ECS 60 Homework 4: Operation Miraq Victory
Announcement.
May 19, 00:35. I have fixed a subtle bug in my reference program. Please download the latest version.
Due: Friday, May 29 at 2200 hours.
Hand out: my reference program
Hand in:
Makefile and all the necessary program files.
When I type "make" with no command line argument, your Makefile should create an executable named huffman. Your program should compile on CSIF Linux machines and have the same input/output behavior as my reference program.
Note: This is a group homework. You should work in groups of two. Only
one person from each group shall hand in all the files.
On the first two lines
of Makefile, write each team member's
email username at ucdavis.edu, last name, and first name (one person per line) as comments.
For example:
# bsimpson; Simpson, Bart
# mburns; Burns, Montgomery
If you fail to follow this specification, you will lose points.
Description
In the last episode of the Miraq trilogy, the Mamerican forces
invaded liberated Miraq in pursuit of oil freedom. However, terrorist attacks spread across Miraq like wildfire in Santa Barbara. You, as the Commanding General of the Mamerican forces and their Miraqi puppets allies, just discovered the book, which describes efficient algorithms for terminating insurgents, that would ensure victory in Miraq. You wish to send this book to all the troops via the Internet ASAP. However, due to the astronomical deficit of the Mamerican government, you wish to compress the book to reduce your ISP charges.
Use Huffman coding for compression/decompression.
- The input to compression is a sequence of 8-bit characters.
- When computing the Huffman tree, do not compute the code for any character that does not exist in the input. Do not insert these characters into the min-heap.
- Create a dummy character whose frequency is 0 and whose "ASCII" value is 256. Its purpose will become clear later. You need to compute the code for this dummy character, even though it does not occur in the input.
- To ensure consistent behavior between your program and mine, during the
delete operation on the min-heap, you need to determine the priority of the subtrees that have the same weight. Let S and T be two subtrees. Define: S has a higher priority than T if and only if:
- S's weight is smaller than T's weight, or
- S and T have the same weight, and the smallest character (in ASCII value) in any of S's leaf nodes is smaller than that in any of T's leaf nodes. Again, consider the ASCII value of the dummy character to be 256.

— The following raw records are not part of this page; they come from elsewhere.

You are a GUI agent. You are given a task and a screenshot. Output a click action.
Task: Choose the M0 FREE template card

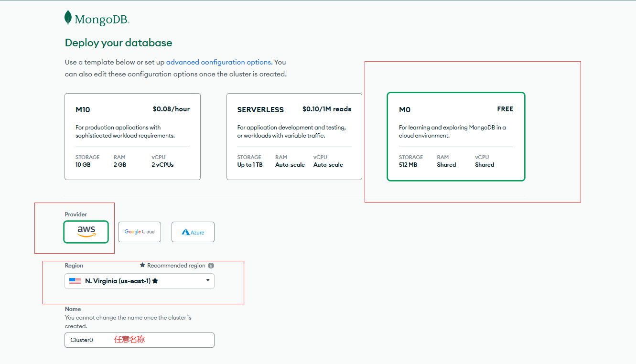click(x=456, y=137)
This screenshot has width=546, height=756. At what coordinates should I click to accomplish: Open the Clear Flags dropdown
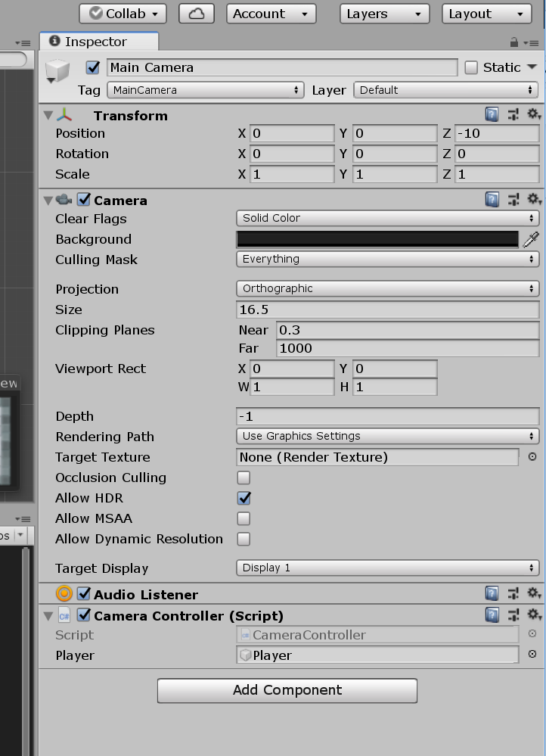tap(387, 218)
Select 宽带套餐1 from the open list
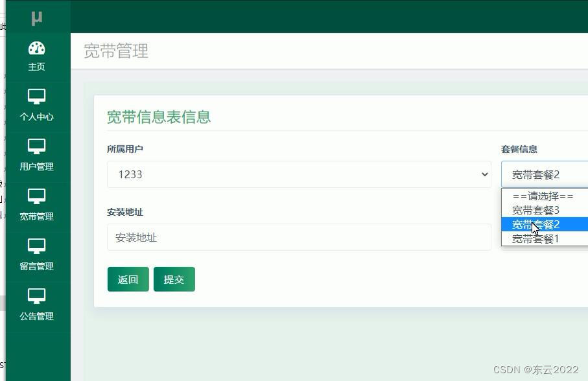Viewport: 588px width, 381px height. coord(534,238)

Under this definition, the delete operation should remove the subtree with the highest priority from the min-heap. Also when merging two subtrees, set the tree with the lower priority as the left subtree, and the tree with the higher priority as the right subtree.

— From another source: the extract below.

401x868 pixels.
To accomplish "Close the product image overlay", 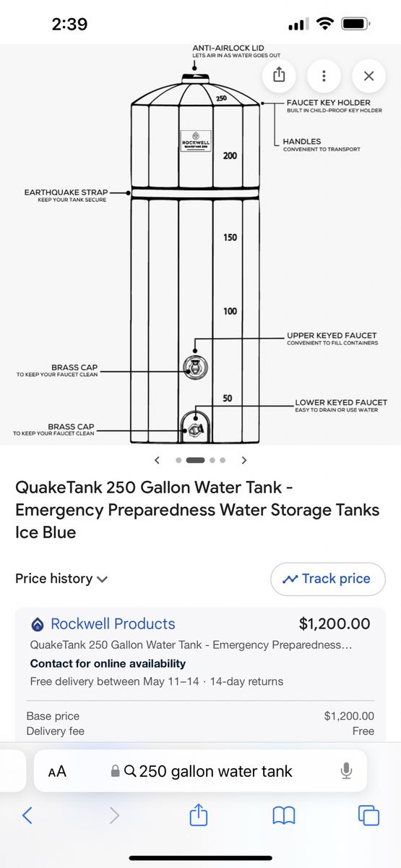I will pos(368,75).
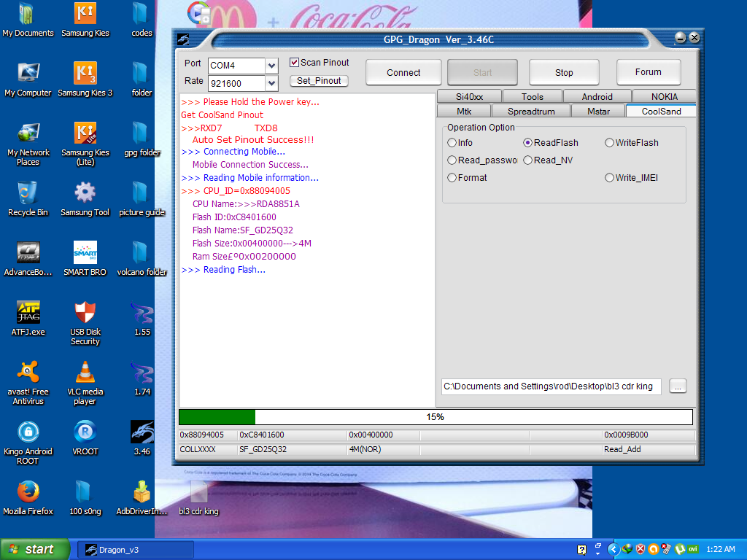Choose the Read_NV radio button
747x560 pixels.
(x=527, y=160)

You may NOT use STL classes except the string class.
Command line: Your program accepts an optional command line argument "-d":
- When this argument is absent, compress the input and writes the compressed data to the output.
- When this argument is present, decompress the input and writes the decompressed data to the output.
Read input from cin and write output to cout.
Uncompressed data: The uncompressed data contains a sequence of 8-bit characters. The input contains at most 232-1 characters.
Compressed data: The compressed data contains three sections:
- Magic cookie. This section contains 8 characters: the string "HUFFMAN" followed by the ASCII 0 character (
\0).
- Frequencies. This section contains the frequencies of all the characters from ASCII 0 to ASCII 255, even if a characer is absent from the uncompressed data. The frequency of a character is its count in the uncompressed data. Order the frequencies by the ASCII values of their corresponding characters. Each frequency is represented by a 4-byte unsigned integer in the compressed data. Do NOT print the frequency of the dummy character (since it is always 0).
- Compressed data. This section contains the codes of all the characters in the same order as they appear in the uncompressed data. Additionally, append the code of the dummy character to the end of the uncompressed data. Since this section contains a sequence of bits but the smallest unit of data is a byte in files, you need to convert bits into bytes by the following rules:
- Starting from the beginning of the bit sequence, convert each 8 consecutive bits into 1 byte. If the number of bits is not a multiple of 8, pad the end of the bit sequence with 0s.
- When converting 8 bits into 1 byte, let the first bit be the least significant bit (LSB) in the byte, the second bit be the second LSB, and so on.
We will test the decompression function of your program with only valid compressed data, so your program need not handle errors in the compressed data.
Extras
- My reference program has a verbose mode, where during compression it prints all the codes for debugging purposes. Use the "-v" option to invoke this mode. You do not need to implement this mode.
- The compression function in my reference program scans the input twice. During the first pass, it computes the frequency of each ASCII character. During the second pass, it encodes each character in the input. The function calls
istream::seekg() between the two passes. Since a pipe is unseekable, you cannot pass a UNIX pipe as the input to my program (e.g., "cat input | huffman" would not work). Instead, you must use input redirection, such as "huffman < input".
- Food for thought (you need not submit answers to these questions):
- What is the purpose of the dummy character? Can you do without it?
- How do you compare your program in compression ratio with other Unix compressors, such as gzip/gunzip?